Coronavision had spread the net wide.

Sometimes the link to the assigned country might have appeared a little tenuous, sometimes it was difficult to tell whether the entrants were serious, intentionally funny, lampooning Eurovision or just accidentally hilarious. But this was all just grist to the mill of entertainment.

And in the middle of it all, the utterly absurd looking host himself, a shock of upright green hair lolloping precariously throughout, bearded and buoyant, charming, ridiculous, riding the waves of the technical challenge as they crashed and broke around him. But he came surfing through. Just.

The whole teetering network felt it might just collapse at any moment, but that just added to the fun.

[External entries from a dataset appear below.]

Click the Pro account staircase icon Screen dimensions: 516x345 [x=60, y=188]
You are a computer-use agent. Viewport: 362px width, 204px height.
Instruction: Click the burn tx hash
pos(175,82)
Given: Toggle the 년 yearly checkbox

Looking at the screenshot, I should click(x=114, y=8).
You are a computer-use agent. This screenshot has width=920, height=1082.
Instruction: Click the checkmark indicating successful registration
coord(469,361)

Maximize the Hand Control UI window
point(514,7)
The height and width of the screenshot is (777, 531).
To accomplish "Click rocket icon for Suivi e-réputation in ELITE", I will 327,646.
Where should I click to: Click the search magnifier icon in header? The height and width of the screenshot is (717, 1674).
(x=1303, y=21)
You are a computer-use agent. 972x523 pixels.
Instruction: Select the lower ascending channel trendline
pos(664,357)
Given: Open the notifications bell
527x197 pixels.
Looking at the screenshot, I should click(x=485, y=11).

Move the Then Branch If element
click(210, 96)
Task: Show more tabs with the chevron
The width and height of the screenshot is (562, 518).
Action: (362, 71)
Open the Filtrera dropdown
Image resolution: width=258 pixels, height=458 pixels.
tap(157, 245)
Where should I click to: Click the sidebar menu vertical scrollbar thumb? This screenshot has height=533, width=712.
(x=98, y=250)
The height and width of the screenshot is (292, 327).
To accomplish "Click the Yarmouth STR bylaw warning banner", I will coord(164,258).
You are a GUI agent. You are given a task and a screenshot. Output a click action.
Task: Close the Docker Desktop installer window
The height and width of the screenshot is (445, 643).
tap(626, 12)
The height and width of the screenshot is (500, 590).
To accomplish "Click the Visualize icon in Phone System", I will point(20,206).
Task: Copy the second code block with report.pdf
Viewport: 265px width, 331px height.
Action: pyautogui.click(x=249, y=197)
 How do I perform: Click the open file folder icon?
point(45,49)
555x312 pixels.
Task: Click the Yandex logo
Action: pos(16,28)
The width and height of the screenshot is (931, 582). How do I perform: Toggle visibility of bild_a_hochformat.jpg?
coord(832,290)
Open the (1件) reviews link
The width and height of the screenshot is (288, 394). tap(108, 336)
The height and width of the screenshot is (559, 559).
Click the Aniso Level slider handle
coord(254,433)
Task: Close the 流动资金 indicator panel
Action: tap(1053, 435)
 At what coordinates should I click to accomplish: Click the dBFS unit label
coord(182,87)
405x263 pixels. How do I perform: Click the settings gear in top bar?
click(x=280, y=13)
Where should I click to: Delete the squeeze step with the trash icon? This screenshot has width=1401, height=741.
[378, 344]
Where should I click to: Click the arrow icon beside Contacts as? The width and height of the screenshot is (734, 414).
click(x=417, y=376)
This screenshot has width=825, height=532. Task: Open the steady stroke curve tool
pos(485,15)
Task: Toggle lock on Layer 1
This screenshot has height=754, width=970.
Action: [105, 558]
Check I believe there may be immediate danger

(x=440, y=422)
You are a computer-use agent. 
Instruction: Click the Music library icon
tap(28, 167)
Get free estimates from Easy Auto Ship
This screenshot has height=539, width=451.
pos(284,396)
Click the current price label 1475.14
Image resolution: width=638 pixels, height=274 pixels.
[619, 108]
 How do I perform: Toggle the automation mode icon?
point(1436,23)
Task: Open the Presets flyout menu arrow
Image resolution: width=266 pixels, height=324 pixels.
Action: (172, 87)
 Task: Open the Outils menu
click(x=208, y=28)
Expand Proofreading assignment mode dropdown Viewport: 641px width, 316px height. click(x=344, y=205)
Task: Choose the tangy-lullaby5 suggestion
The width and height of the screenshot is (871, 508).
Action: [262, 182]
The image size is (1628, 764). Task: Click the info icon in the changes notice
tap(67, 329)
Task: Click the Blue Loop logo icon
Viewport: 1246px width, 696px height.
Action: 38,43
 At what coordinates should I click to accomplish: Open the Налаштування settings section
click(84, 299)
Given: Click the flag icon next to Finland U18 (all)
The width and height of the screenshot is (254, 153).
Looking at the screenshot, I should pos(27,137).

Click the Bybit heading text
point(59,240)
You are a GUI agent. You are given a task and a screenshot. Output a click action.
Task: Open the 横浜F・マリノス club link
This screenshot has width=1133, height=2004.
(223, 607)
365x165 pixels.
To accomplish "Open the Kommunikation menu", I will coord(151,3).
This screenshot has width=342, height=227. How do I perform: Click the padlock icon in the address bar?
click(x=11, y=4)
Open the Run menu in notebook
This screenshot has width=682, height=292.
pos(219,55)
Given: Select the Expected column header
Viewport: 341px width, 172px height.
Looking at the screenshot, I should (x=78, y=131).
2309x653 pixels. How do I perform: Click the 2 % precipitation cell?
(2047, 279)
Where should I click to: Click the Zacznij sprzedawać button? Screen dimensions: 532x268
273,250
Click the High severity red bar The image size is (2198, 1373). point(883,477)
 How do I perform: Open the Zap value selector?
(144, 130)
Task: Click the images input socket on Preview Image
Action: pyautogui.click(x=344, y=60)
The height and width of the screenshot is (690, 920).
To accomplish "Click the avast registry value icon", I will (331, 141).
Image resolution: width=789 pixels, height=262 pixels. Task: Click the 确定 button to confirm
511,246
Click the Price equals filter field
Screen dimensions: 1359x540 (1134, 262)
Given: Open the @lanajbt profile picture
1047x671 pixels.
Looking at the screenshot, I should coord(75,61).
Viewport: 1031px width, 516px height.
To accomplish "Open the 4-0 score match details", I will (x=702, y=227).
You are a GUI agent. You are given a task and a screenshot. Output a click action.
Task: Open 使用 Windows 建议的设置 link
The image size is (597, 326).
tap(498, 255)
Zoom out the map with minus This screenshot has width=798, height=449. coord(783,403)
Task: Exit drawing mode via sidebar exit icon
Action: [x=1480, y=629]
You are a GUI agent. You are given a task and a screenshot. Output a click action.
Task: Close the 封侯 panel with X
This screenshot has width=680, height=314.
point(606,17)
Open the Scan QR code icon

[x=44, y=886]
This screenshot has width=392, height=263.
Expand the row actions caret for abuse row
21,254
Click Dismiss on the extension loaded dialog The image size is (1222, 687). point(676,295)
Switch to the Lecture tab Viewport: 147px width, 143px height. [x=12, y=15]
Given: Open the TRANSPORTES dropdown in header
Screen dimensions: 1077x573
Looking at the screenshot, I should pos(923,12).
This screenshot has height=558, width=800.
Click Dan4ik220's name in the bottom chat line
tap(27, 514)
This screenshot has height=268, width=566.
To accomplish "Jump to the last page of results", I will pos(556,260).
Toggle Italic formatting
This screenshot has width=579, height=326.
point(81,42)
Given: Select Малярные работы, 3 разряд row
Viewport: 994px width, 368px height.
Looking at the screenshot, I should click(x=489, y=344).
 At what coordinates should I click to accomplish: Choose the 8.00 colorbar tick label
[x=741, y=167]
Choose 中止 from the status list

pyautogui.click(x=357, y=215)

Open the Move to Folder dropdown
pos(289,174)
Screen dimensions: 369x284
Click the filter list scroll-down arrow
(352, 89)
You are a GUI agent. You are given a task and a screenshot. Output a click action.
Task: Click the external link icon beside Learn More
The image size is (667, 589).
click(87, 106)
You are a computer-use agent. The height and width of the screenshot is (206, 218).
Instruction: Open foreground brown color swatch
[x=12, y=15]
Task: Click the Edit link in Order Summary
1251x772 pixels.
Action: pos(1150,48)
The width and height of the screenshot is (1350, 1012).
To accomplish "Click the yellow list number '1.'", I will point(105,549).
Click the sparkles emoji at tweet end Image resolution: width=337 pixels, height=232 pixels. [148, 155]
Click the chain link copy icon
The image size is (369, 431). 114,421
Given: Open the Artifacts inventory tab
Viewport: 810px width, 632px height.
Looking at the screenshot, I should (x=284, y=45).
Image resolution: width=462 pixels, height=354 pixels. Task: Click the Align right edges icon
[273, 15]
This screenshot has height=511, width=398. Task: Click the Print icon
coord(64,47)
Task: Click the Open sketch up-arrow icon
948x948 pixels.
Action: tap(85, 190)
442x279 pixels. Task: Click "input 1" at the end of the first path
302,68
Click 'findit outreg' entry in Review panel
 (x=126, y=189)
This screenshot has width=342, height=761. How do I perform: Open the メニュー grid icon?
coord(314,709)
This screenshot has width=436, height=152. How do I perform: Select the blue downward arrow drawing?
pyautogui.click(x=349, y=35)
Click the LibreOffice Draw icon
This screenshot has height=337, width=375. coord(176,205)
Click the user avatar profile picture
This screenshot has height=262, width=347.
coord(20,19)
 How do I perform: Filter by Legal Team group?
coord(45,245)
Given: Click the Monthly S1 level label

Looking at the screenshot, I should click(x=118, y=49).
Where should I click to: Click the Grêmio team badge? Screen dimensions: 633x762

My personal favourite was Fromage Fromage from Switzerland, an inert but highly stylish (think 70s clothes catalogue) trio assembled around a snow globe singing about cheese did it for me.

But when the voting was complete, which we did by gmail polling while Richard sang his own Karaoke songs, it was Canada that emerged victorious with Quelle Est la Date de ton Anniversaire? written and performed by Lorna Melody Rees.

Special mention must also go to Wales for Goats Of Love – possibly the strangest and definitely the most unsettling song I’ve ever witnessed.

Well done Lorna. Well done Richard. Here’s to next year! As I leave you with the prophetic words of Michael Jackson .. “You Got To Be Starting Something….”

* Translation: Low Fidelity, Do-It-Yourself Television, not the British Broadcasting Corporation, never Over The Top but Laugh Out Loud funny.